> Required work: The required output is all lines below that contain the word "above".

--- Supplied information Enclosed Below ---

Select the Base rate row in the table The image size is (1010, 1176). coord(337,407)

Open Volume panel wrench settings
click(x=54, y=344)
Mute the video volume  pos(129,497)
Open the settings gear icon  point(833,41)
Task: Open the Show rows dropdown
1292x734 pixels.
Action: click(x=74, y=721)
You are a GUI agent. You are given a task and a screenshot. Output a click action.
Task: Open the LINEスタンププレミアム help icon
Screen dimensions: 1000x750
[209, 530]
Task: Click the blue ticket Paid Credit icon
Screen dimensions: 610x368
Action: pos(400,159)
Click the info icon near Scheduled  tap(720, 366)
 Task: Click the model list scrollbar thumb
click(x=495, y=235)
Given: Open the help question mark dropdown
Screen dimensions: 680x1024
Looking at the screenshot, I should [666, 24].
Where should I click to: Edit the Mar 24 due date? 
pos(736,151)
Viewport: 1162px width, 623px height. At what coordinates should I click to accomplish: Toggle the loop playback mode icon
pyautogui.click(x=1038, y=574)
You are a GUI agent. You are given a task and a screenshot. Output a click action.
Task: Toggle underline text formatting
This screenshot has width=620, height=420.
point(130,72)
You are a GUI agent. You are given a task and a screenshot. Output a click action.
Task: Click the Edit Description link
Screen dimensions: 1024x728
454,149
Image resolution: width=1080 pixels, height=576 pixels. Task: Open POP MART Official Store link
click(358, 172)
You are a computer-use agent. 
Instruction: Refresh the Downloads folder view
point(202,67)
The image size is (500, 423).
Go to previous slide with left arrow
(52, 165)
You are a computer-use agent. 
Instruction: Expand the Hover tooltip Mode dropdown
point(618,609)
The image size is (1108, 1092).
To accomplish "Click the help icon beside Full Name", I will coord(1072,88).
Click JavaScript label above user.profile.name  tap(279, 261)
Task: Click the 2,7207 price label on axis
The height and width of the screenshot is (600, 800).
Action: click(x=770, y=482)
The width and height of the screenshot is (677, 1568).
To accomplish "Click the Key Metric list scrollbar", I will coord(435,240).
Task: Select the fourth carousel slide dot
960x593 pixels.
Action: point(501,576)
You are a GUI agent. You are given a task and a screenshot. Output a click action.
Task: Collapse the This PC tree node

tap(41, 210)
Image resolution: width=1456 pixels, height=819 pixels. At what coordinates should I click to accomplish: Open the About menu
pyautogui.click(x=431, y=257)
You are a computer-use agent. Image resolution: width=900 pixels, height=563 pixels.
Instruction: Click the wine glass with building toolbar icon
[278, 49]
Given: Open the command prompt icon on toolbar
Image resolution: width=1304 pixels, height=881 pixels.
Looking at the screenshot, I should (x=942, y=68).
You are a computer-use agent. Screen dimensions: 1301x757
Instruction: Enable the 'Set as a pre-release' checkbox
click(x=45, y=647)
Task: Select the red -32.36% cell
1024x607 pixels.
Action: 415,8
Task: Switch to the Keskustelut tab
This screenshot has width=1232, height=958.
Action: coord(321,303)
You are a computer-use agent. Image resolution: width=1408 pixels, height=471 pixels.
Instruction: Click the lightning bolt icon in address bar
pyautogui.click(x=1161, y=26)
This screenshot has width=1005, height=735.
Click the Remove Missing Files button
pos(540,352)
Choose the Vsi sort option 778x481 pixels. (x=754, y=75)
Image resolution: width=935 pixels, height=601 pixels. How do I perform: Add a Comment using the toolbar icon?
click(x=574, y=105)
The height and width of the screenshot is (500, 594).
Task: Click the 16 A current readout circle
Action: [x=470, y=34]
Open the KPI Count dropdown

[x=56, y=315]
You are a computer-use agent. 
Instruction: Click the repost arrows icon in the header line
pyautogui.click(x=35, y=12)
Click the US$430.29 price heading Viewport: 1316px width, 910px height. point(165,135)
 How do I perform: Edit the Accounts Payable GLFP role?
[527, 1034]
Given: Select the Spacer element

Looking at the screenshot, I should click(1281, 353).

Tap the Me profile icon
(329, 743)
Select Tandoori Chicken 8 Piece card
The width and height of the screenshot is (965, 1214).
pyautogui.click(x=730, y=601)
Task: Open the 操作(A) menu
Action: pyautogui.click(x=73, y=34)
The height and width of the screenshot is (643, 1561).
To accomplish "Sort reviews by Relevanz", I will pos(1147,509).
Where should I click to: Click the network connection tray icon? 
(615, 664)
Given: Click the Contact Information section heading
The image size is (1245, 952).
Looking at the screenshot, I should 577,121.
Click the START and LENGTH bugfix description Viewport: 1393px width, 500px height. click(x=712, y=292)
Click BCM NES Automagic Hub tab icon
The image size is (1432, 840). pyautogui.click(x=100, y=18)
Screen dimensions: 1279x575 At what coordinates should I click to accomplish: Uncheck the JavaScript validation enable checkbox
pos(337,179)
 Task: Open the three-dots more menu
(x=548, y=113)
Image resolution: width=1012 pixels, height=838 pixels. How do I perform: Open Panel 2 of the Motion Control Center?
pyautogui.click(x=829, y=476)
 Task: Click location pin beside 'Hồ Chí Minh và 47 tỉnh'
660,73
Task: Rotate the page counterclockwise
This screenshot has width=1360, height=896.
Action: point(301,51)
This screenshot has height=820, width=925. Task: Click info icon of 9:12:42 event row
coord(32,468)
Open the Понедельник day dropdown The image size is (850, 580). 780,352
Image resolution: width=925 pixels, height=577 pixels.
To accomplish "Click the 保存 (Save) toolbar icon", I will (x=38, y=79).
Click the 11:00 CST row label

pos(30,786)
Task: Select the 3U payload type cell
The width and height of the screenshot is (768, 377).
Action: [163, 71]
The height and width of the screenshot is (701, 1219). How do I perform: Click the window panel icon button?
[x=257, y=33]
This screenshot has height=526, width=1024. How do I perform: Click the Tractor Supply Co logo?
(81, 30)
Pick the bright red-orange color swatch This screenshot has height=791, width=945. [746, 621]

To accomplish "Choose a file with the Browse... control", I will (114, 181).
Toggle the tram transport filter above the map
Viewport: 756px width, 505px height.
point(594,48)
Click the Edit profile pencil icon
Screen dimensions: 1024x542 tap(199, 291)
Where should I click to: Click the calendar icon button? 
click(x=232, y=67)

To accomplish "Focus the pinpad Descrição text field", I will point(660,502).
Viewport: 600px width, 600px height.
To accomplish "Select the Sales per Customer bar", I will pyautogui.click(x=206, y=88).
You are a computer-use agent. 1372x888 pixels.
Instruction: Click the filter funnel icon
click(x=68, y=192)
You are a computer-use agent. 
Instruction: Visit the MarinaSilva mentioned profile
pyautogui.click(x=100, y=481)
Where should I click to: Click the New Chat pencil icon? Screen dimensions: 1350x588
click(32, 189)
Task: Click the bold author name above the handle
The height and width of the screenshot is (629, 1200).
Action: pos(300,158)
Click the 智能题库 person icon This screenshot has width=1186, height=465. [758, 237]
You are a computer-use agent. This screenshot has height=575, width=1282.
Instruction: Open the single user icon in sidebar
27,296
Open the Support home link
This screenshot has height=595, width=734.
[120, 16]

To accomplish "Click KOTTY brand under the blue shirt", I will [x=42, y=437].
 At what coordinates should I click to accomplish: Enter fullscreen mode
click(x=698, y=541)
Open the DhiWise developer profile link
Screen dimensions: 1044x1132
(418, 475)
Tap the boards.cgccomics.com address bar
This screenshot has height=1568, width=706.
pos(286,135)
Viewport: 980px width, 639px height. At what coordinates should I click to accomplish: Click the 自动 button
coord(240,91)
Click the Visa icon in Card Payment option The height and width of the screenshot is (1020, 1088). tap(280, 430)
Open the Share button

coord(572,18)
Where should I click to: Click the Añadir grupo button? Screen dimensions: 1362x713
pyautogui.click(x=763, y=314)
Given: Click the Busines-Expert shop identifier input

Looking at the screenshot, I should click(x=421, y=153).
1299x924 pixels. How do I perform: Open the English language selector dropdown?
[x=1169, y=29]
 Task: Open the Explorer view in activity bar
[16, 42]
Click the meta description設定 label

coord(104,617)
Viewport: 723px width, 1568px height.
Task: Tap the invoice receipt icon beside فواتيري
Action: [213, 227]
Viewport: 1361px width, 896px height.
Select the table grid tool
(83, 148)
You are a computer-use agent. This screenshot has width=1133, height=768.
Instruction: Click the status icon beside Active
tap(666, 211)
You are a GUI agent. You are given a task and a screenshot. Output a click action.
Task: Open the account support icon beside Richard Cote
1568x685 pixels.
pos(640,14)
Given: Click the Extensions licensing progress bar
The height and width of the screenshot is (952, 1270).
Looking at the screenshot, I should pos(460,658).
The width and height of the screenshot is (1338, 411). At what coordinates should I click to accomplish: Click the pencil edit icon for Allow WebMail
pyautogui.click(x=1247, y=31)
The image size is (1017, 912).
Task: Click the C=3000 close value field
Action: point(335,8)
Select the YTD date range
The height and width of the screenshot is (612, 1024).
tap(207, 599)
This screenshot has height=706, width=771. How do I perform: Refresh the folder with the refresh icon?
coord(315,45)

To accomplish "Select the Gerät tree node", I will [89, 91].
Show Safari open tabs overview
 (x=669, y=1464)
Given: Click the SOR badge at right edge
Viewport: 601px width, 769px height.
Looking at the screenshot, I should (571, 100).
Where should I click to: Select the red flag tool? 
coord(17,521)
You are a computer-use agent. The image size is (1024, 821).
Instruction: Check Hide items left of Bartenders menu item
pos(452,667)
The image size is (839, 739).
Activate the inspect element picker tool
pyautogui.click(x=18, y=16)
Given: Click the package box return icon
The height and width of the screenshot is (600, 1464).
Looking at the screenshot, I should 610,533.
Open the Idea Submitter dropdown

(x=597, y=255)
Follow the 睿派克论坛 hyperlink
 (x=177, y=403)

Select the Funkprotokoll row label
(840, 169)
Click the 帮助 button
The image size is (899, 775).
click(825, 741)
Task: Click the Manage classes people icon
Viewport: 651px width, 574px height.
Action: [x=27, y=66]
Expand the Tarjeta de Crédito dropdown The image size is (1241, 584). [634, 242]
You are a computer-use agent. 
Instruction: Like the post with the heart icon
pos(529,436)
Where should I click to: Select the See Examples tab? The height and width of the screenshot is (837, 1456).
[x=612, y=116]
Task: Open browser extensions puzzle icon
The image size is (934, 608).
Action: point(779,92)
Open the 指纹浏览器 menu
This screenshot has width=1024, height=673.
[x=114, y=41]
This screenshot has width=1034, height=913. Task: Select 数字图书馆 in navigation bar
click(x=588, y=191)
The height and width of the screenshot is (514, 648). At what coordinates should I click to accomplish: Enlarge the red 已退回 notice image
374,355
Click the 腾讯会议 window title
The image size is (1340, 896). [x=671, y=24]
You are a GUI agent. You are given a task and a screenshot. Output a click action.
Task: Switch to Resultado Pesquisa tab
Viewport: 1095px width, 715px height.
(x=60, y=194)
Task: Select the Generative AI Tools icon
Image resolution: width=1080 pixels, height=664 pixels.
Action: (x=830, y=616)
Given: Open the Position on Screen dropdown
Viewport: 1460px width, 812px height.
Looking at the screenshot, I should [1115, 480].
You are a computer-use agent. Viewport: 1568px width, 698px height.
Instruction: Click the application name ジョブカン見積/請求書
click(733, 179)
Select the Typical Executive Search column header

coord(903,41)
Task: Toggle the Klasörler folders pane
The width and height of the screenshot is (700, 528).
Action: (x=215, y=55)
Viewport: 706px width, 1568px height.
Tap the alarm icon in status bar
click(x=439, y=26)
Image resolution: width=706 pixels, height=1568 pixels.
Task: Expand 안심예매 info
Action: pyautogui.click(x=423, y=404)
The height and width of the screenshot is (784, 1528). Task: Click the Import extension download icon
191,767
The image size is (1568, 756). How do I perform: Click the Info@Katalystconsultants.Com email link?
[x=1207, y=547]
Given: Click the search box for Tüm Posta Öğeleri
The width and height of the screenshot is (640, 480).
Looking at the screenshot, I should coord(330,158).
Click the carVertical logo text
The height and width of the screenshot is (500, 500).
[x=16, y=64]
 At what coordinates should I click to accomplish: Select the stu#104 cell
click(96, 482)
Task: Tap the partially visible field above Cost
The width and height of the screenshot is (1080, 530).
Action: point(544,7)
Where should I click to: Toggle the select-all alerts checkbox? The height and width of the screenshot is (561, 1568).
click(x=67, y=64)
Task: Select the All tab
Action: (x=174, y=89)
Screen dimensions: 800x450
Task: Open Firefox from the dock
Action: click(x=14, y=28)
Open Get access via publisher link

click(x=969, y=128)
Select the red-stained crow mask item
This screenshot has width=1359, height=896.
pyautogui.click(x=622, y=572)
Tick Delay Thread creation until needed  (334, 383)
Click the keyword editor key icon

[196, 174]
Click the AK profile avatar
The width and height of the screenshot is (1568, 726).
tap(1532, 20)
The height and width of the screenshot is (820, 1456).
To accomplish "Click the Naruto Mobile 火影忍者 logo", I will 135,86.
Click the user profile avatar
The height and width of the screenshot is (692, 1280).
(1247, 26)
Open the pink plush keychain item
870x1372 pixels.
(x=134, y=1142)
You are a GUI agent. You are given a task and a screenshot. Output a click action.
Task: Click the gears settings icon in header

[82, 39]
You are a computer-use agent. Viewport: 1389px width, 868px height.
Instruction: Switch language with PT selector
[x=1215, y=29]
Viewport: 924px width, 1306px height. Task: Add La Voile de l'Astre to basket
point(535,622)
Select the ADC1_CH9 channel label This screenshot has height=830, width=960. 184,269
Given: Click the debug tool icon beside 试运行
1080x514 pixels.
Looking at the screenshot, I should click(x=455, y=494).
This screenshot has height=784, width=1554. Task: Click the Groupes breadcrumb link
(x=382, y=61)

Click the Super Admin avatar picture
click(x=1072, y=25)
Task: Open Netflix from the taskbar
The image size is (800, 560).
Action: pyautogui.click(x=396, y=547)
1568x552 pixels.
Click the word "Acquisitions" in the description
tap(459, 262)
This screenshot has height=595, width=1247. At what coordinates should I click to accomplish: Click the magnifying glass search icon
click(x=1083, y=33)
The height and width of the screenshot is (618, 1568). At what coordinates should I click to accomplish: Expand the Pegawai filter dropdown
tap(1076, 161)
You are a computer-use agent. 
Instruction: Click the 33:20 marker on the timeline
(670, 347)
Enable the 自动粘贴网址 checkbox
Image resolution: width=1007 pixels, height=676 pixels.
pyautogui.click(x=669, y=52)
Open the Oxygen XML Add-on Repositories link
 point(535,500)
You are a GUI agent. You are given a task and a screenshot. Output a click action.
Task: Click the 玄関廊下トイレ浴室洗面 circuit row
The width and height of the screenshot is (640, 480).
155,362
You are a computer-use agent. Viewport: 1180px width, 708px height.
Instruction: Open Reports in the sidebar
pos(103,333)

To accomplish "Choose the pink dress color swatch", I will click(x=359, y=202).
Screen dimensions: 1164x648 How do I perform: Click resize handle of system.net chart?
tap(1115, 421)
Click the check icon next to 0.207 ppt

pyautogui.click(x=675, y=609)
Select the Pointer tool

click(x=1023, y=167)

--- End of Enclosed Supplied information ---

> Reply:
Click JavaScript label above user.profile.name  tap(279, 261)
Toggle the tram transport filter above the map
Task: Click the bold author name above the handle
Task: Tap the partially visible field above Cost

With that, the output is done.